Nigerian actress, singer, songwriter and humanitarian Tonto Charity Dikeh has no apologies to make for undergoing cosmetic surgery.
Taking to her Instagram account to reveal photos of her body before and after surgery, Dikeh stated that she takes pride in the procedure.
Touted as one of the curviest Nollywood actresses, and perhaps the only A-lister who unapologetically celebrates going under the knife to achieve the ‘perfect’ voluptuous look, Dikeh shaded critics as nonstarters.
“Where are the aproko’s that said surgery is not good ooo?” posted Dikeh, “May my old body be your portion m, rolling eyes… (if I slap you? Your eyes will shift) #ProudlyAcosmeticsurgerybaby #ConfidentandProud #teamIsurgery #Isurgery #Cokebottlebody.”

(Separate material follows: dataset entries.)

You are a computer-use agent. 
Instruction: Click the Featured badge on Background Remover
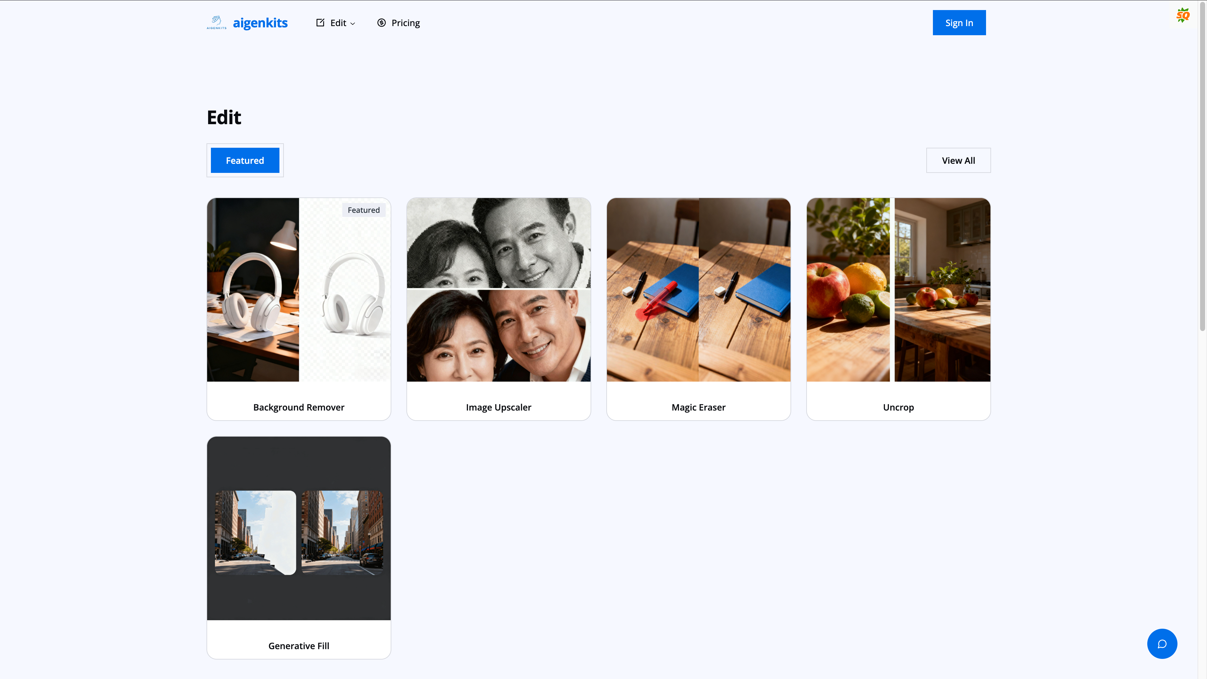[x=364, y=210]
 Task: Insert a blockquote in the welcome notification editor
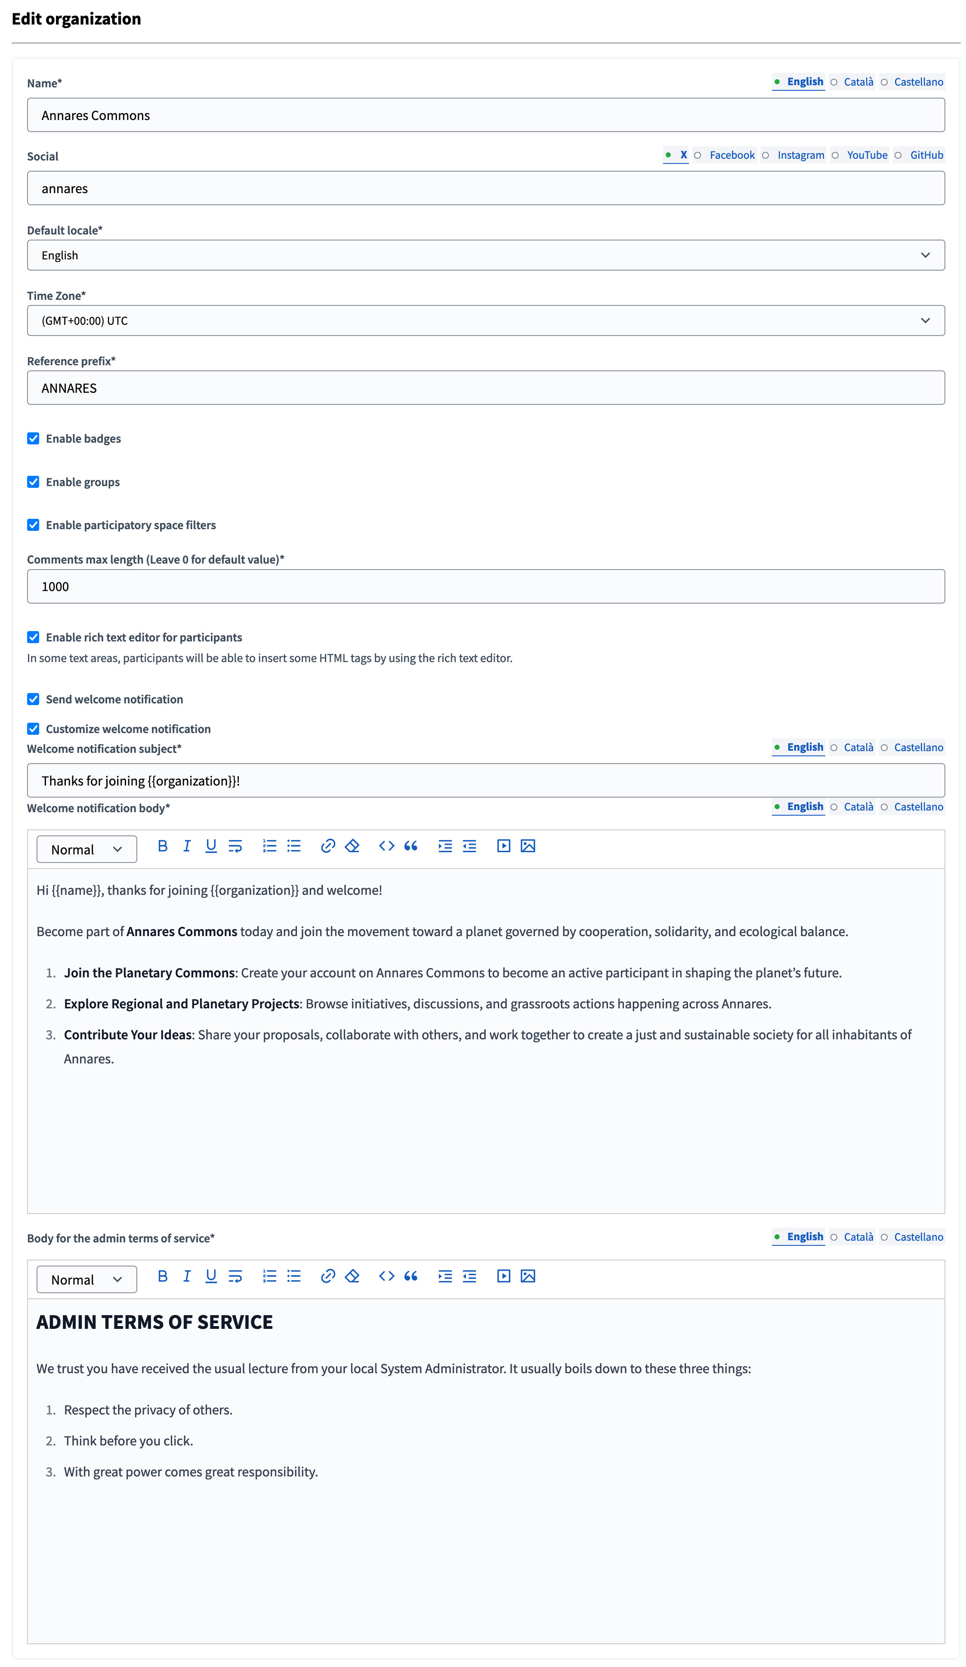(x=410, y=845)
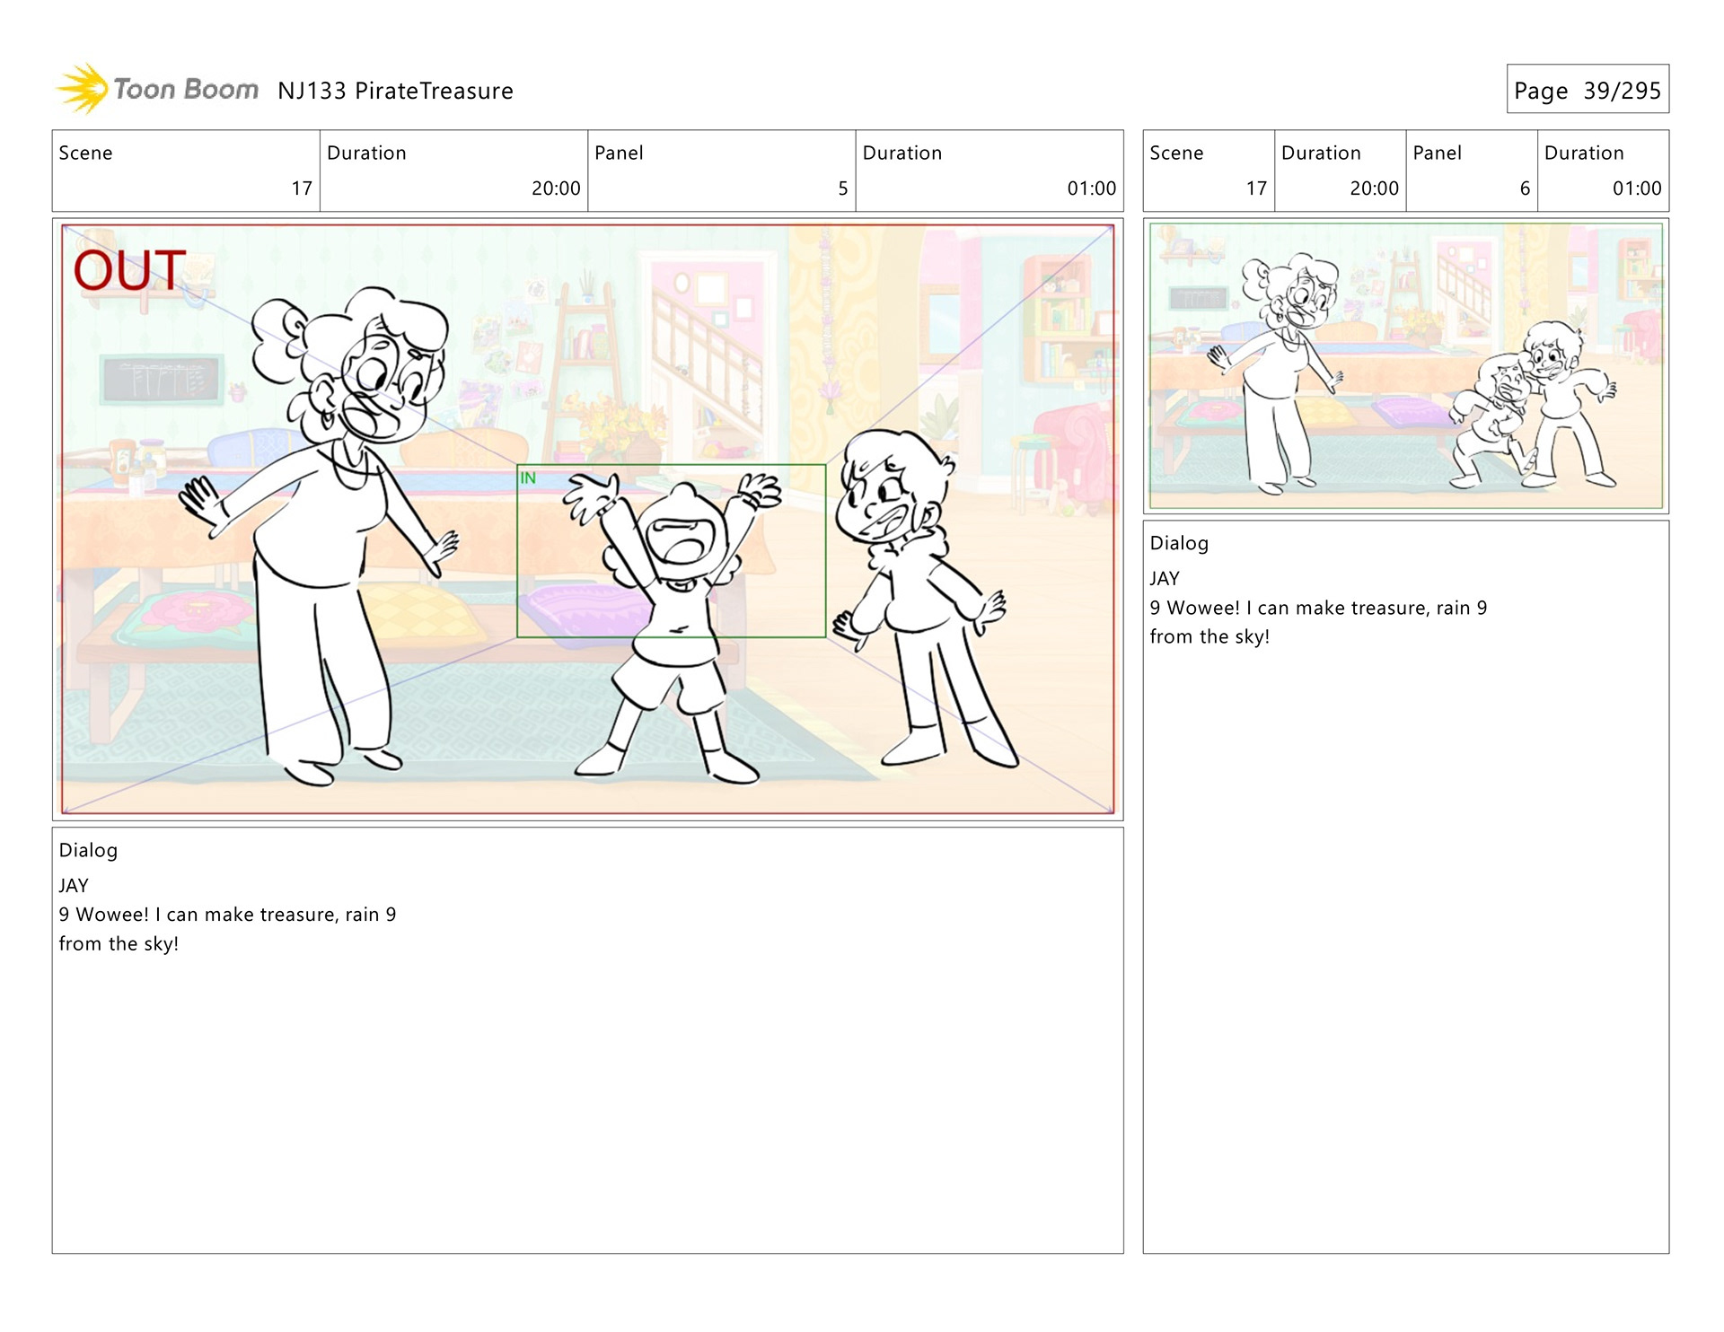Select the panel 6 storyboard thumbnail
Image resolution: width=1724 pixels, height=1332 pixels.
1405,365
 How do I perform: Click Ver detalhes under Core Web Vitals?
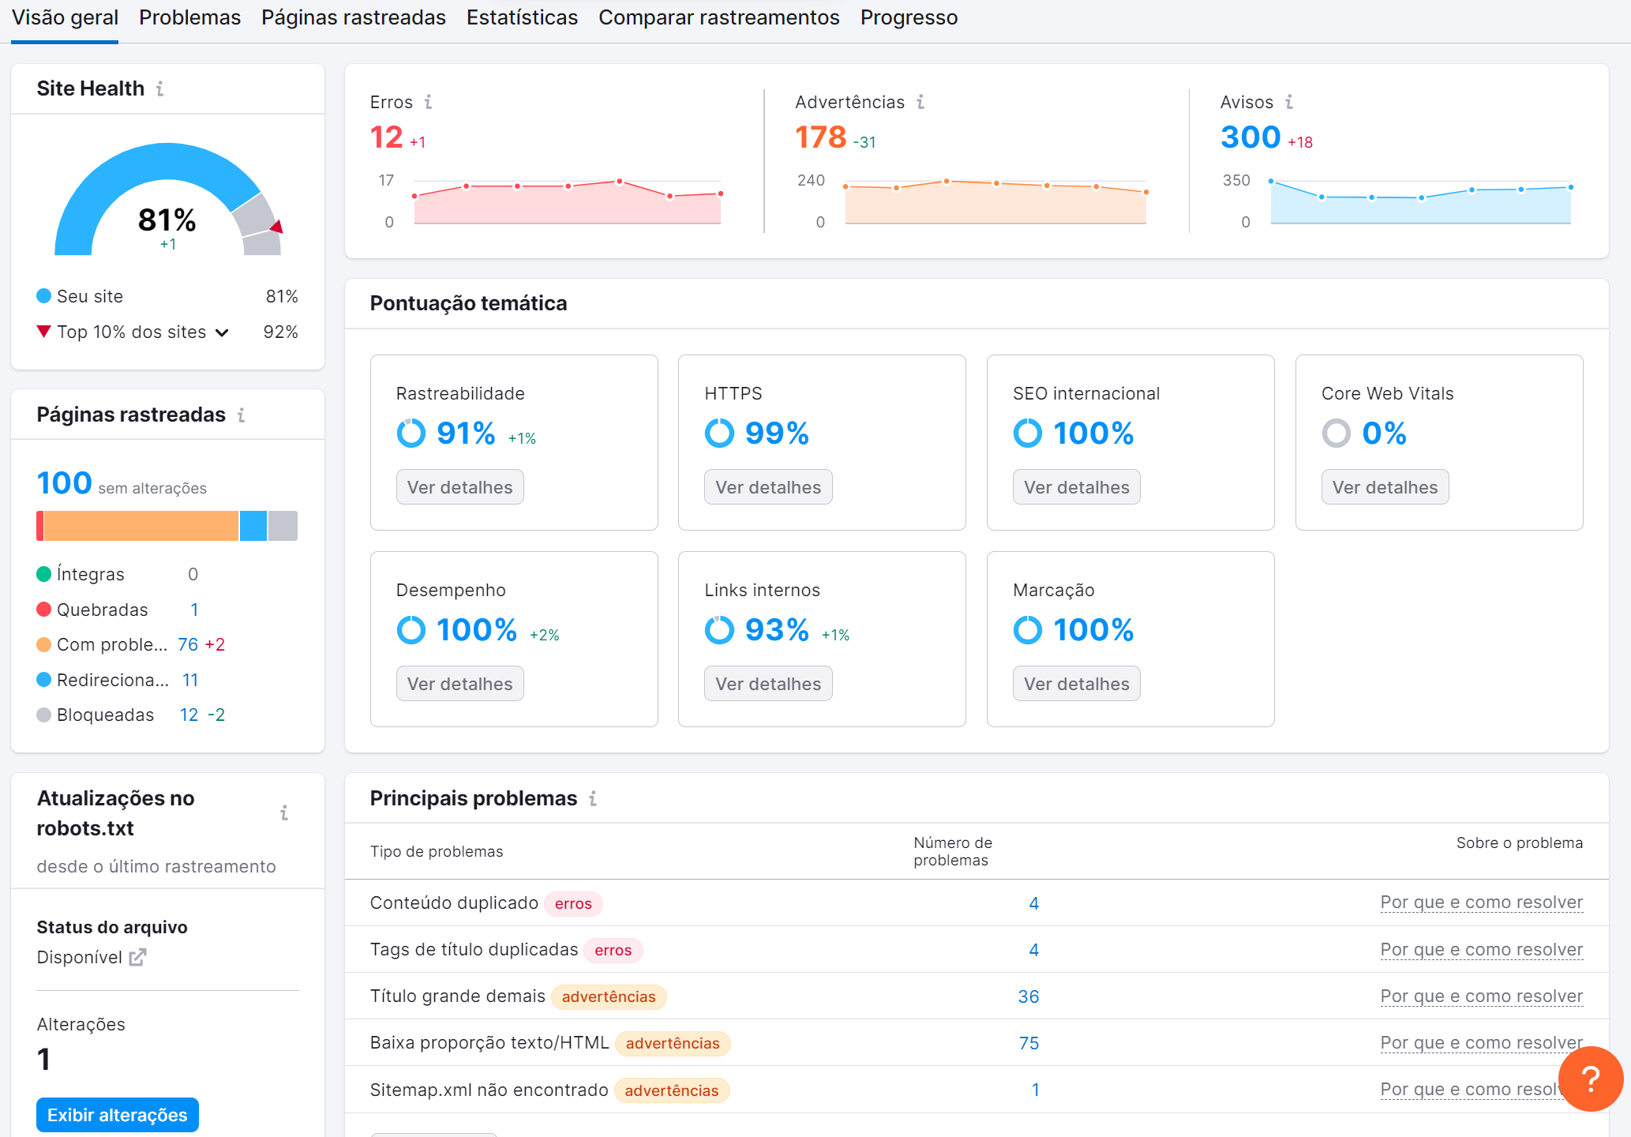click(1384, 486)
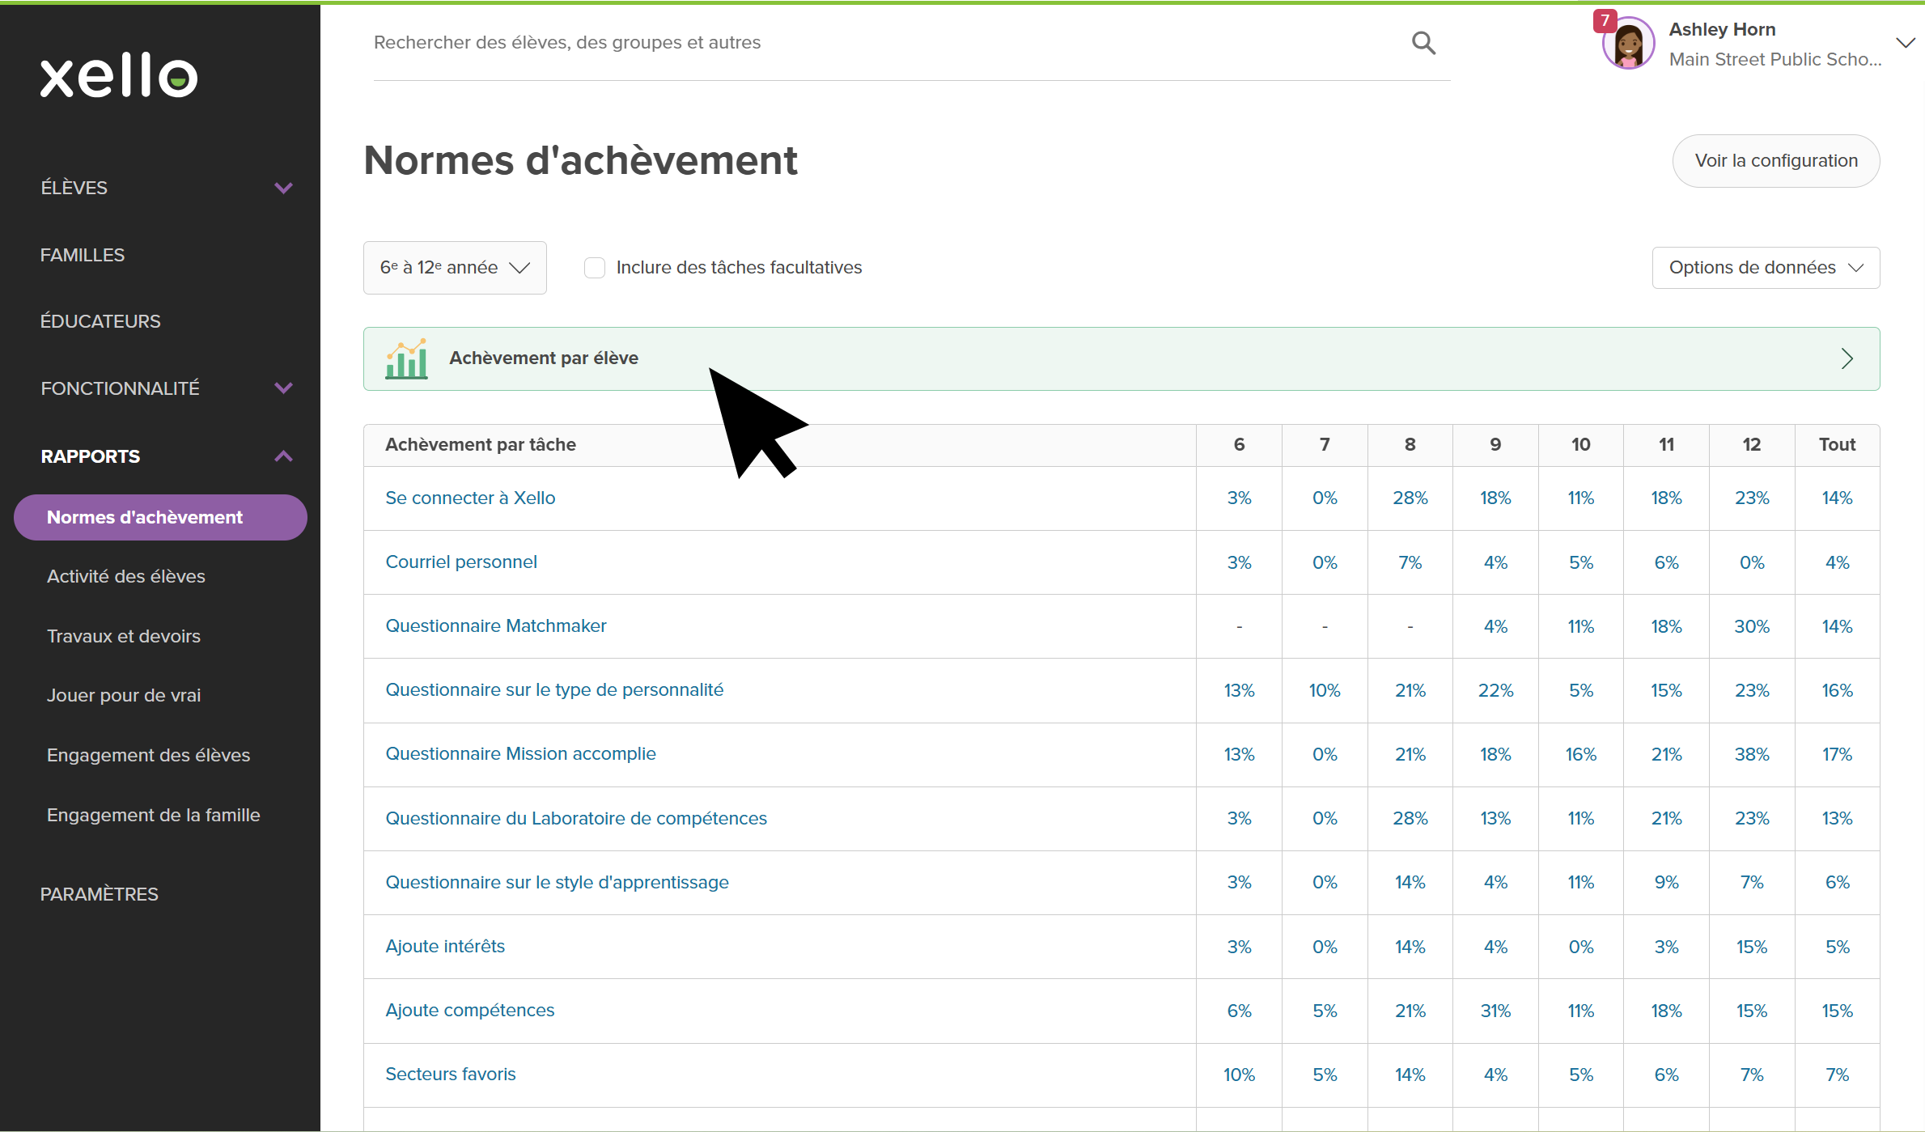This screenshot has width=1925, height=1132.
Task: Click the bar chart icon for Achèvement par élève
Action: coord(406,358)
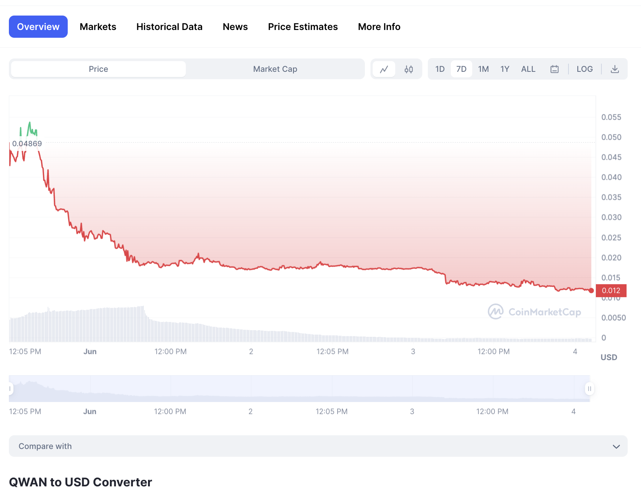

Speaking to the BBC in 2019, she disclosed that she has lost count as to how many times she has surgically altered her initial figure.
“I don’t know, I can’t tell you how many. Maybe I’ll be going for my third one. I want to do my breasts and touch up my belly as well,” she said.
Dikeh narrated that she was conscious of her tummy and that it lit a spark that led to the tweaked hourglass transformation.
“The major thing I disliked about my body before was my tummy. It was so big, and I love to put on high waist cloths. So, when I dress up the dress would be folding because of my big tummy.
“But since I did my butt surgery, my confidence has increased. I no longer put on my clothes at home; even people at home are tired of me. I’m always happy with my new look”, she said
Now that her hips are wider and fuller unlike before, she admitted to consciously choosing to openly flaunt her look without a care in the world as critics would still find fault anyway.
“Men run after butts too much; once you have a big butt that’s how they would be running after you like something else. Who doesn’t know before that I have a good shape; if I don’t flaunt it now people would still criticize me so why don’t I just flaunt it?”
She at the same time took a swing at naysayers, accusing them of hiding behind cultures to dictate how women should feel, look and behave.
“Based on African mentality, people still haven’t come to terms with butt surgery. But why would I be ashamed to say I did butt surgery? I have broken away from that stereotyped norm that African women need to be silent about some things about their body.”